Policy failure count mismatch on host details page
Fleet version: 4.64.2
💥 Actual behavior
On the host's details page, the Policies tab and Issues counter is counting 59 policy failures, but the warning message on the tab says the device is only failing 9. Device is truly failing only 9 policies.
🧑💻 Steps to reproduce
- TODO
- TODO
🕯️ More info (optional)
N/A
I can reproduce this by manually updating my host_issues table, which is what drives the badge on the tab and the tooltip. The "This device is failing xxx policies" note is driven from the policies list retrieved from the host details API, which seems more up-to-date. The host_issues table is updated hourly by default.
Hey team! Please add your planning poker estimate with Zenhub @dantecatalfamo @jacobshandling @sgress454
I'll go ahead and source all 3 of these counts from the host.policies array per Scott's breakdown above
The above UI-only solution brings up a related issue - since a host's "total issues count" and its "critical vulnerabilities count" both still reference the slow-to-update host_issues table values, just sourcing "Failing policies" count from the more recently updated data leaves a discrepancy between these numbers, since total issues count should be the sum of the other two.
Because of this it seems like this should be a backend fix, where GET ing a host's details both calculates, returns, and writes to the DB the host's updated values.
Note discrepancy here:
This makes sense--if we don't already have the information we need on the front end, then we need to get it from the API. I don't know how costly that is, but if we were only doing it once an hour it seems likely that it's not something we want to do at great frequency. We should consider gating this behind an API param.

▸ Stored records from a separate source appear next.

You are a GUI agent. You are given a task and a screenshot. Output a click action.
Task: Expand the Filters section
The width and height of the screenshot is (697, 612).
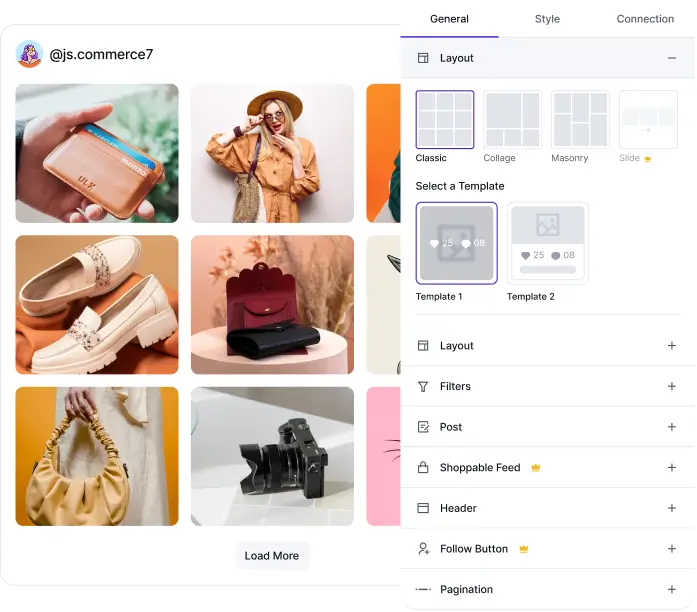(x=672, y=386)
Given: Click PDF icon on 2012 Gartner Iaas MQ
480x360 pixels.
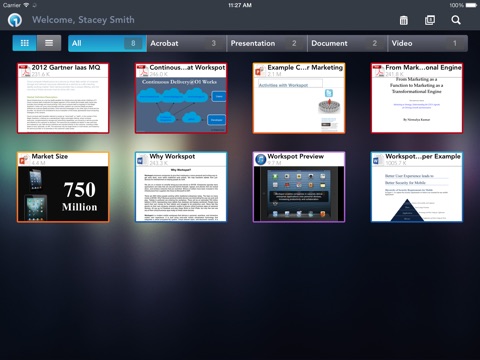Looking at the screenshot, I should [24, 71].
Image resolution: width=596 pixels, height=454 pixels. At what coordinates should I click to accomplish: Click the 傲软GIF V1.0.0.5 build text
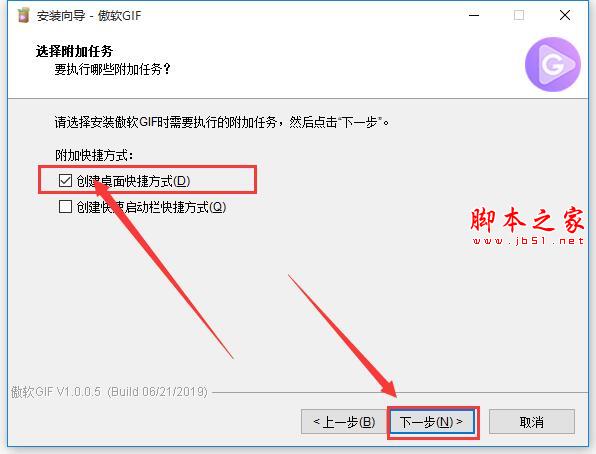tap(109, 392)
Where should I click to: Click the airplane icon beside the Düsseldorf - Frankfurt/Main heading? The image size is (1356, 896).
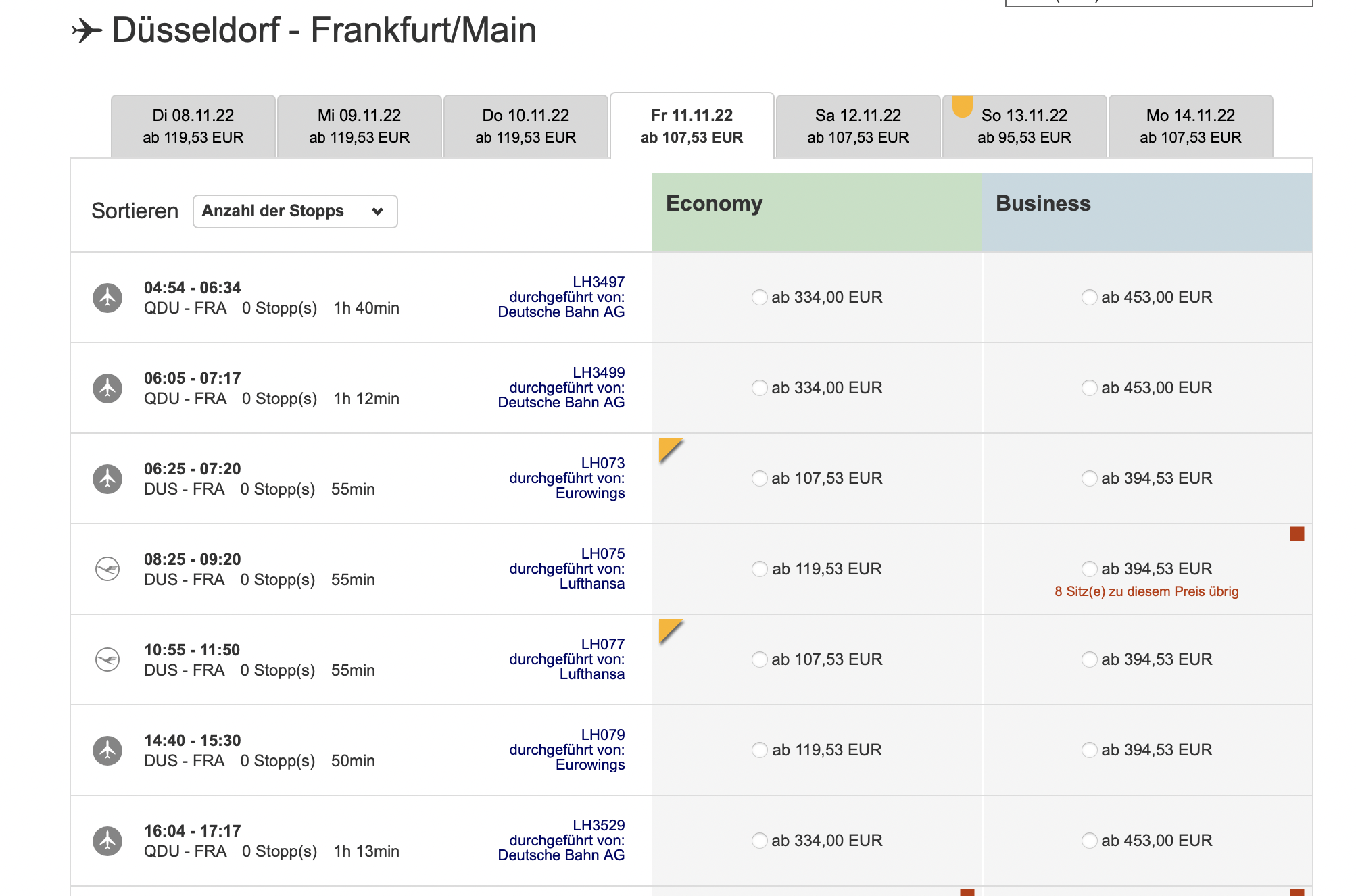click(x=87, y=30)
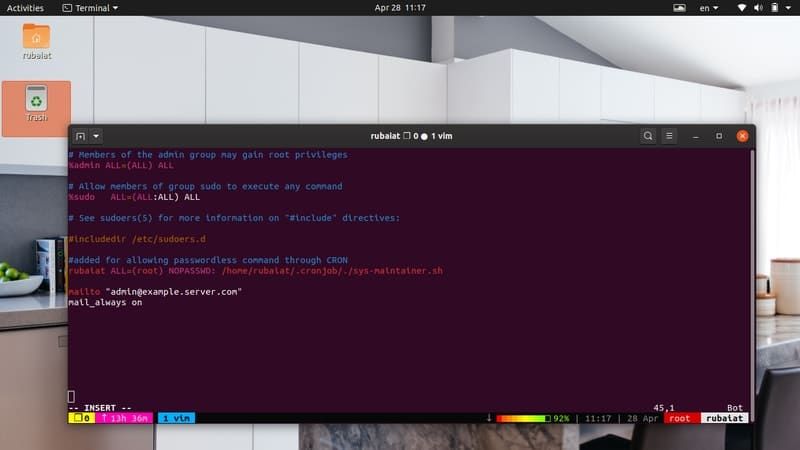
Task: Click the yellow session 0 indicator in the status bar
Action: [x=80, y=418]

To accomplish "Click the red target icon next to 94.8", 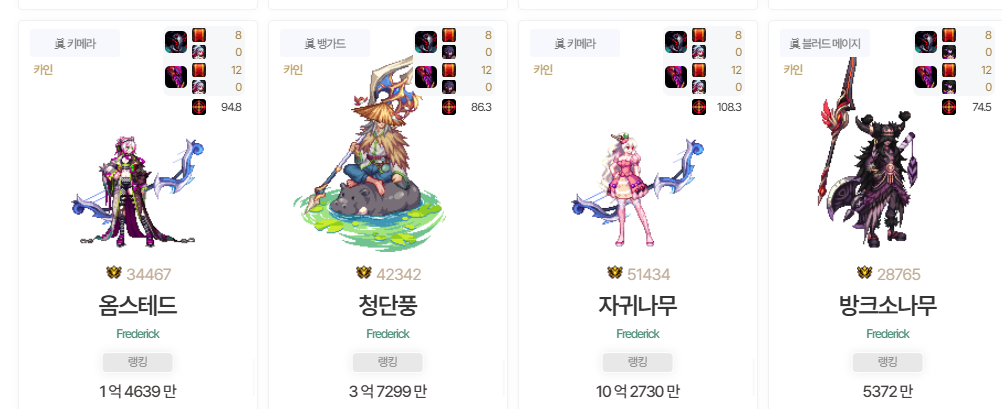I will [x=199, y=107].
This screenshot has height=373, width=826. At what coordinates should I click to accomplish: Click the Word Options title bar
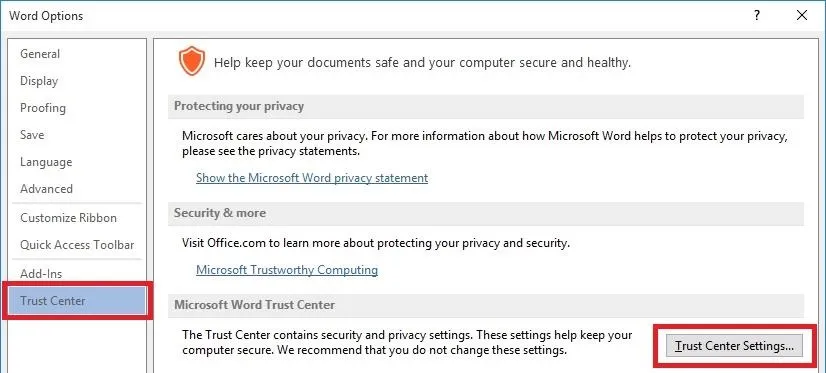pyautogui.click(x=369, y=16)
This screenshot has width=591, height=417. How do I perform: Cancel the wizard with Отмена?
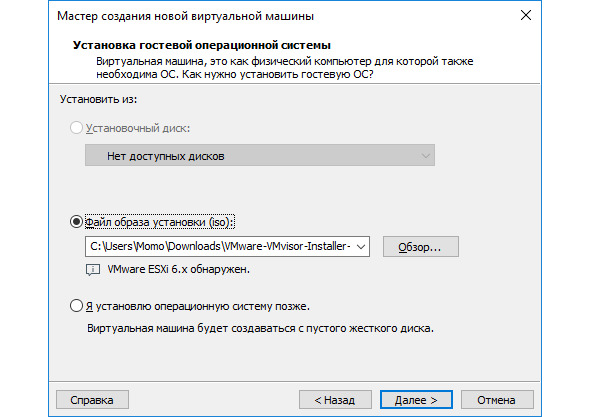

But potentially not as costly to just calculate for one host at a time as needed per request to hosts/:id right? I'd think the once/hour is probably to account for doing it at the scale of all hosts
But potentially not as costly to just calculate for one host at a time as needed per request to
hosts/:idright? I'd think the once/hour is probably to account for doing it at the scale of all hosts
We're talking about running UpdateHostIssuesFailingPolicies() when this API is hit, right? Having a GET request have any side effects like this is playing with fire -- the expectation is that these can be scripted and/or hammered (even if that expectation isn't completely fair). So if that's what we're talking about, we want to be very careful about it. It would be good to, for example, first check the updated_at of the row in host_issues so that we only do this max once per minute.
first check the updated_at of the row in host_issues so that we only do this max once per minute
I see, thanks for the great insight. Will add this to the PR.
Mismatched count, gone, Fleet's truth shines like morning sun. Clear as glass city.